3. Additional considerations and evidence:

• A BCF study by MITI (1992) resulted in an estimated BCF<3000. Note that this BCF value was based on the estimated water solubility of decaBDE and the detection limit in tissues and therefore, is highly uncertain.
• There was low chemical uptake efficiency and evidence of metabolism in carp (Stapleton et al. 2004).
• There was low chemical uptake efficiency and evidence of metabolism in rainbow trout (Stapleton et al. 2006, Kierkegaard et al. 1999).
• Metabolism studies using rats (Norris et al. 1973, 1974; El Dareer et al. 1987) suggested that decaBDE has low bioaccumulation potential in mammalian species.

The existing evidence for the bioaccumulation of decaBDE does not support a conclusion of "bioaccumulative" as defined in the current Persistence and Bioaccumulation Regulations under CEPA 1999. There is no measured or experimental evidence considered to support a conclusion that decaBDE, as the parent compound, has a significant potential to bioaccumulate or biomagnify in the environment. The metabolism-corrected, model-predicted aquatic BAFs range from below the 5000 criterion to well above 5000, demonstrating the uncertainty associated with metabolism potential for decaBDE in fish. Although less relevant than BAF or BMF, experimental BCF measures are below the 5000 criterion. Nevertheless, the substance is shown to be accumulating at rapid rates to high levels in some wildlife species. decaBDE (i.e., BDE209) is also considered to be contributing to the bioaccumulation potential of total PBDEs as a result of metabolism to lower brominated forms (to be discussed later in this report).
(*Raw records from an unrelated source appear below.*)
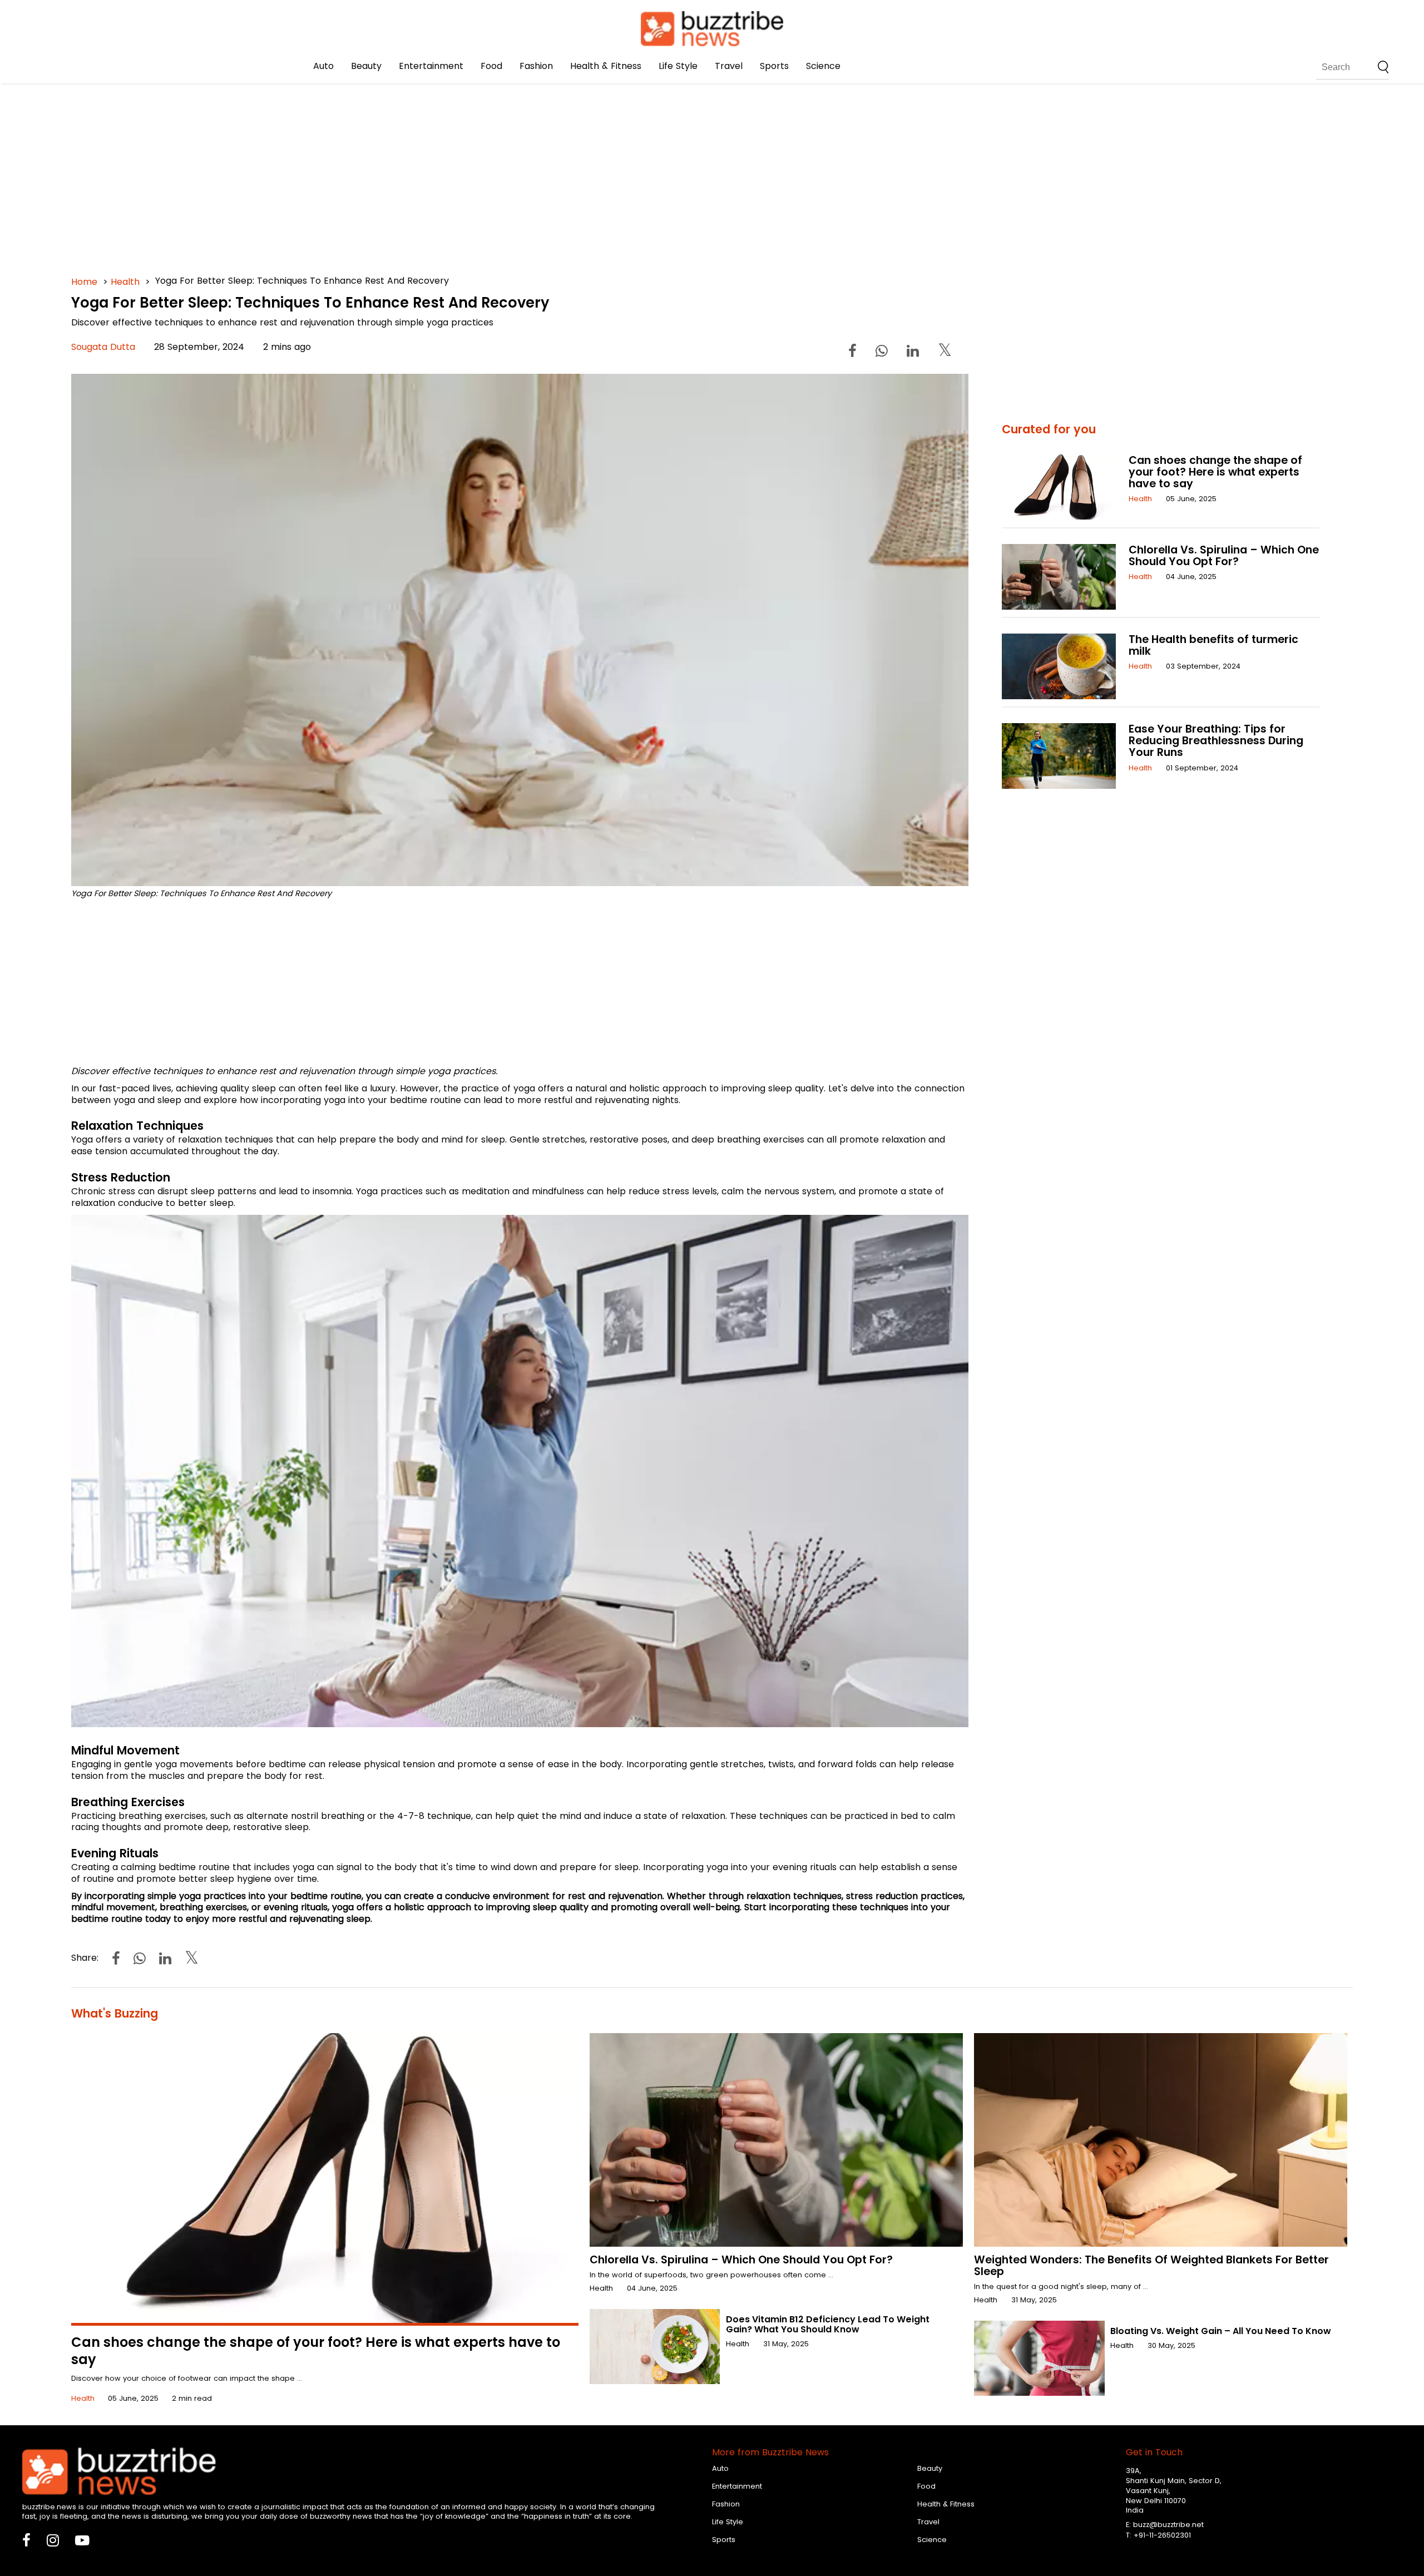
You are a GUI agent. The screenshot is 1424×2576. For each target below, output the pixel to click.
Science (823, 66)
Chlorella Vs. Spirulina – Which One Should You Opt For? (1224, 555)
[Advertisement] (405, 167)
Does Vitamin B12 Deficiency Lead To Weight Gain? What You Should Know (827, 2324)
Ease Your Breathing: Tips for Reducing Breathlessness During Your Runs (1216, 740)
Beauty (366, 66)
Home (84, 281)
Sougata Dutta (103, 346)
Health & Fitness (605, 66)
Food (491, 66)
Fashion (536, 66)
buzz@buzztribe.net (1168, 2524)
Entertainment (431, 66)
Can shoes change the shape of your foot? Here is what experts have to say (1215, 472)
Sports (774, 66)
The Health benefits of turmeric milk (1213, 645)
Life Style (678, 66)
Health (125, 281)
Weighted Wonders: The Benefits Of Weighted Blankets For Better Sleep (1151, 2265)
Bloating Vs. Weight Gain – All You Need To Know (1220, 2331)
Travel (729, 66)
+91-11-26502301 (1162, 2535)
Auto (323, 66)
^[1] BMF = aF/k_d where α is the absorption efficiency, F is the feeding rate on a lipid basis and kd is the total elimination rate constant
^[2] The disparity between the n of samples and the n of analysis is explained by the fact that only the samples in which the congener was detected are reported.
^[3] Note that this is the corrected value published in Law et al. (2007).
^[4] The authors used the term "BCF"; however, given that this value was based on a comparison between rat tissue and food concentrations, it is actually analogous to a BMF.
^[5] Studies cited here are considered by Environment Canada to provide uncertain evidence for decaBDE to bioaccumulate or biomagnify in the environment.
^[6] Studies cited here indicate that decaBDE does not have the potential to bioaccumulate or biomagnify in the environment; these studies include both reliable and less certain evidence.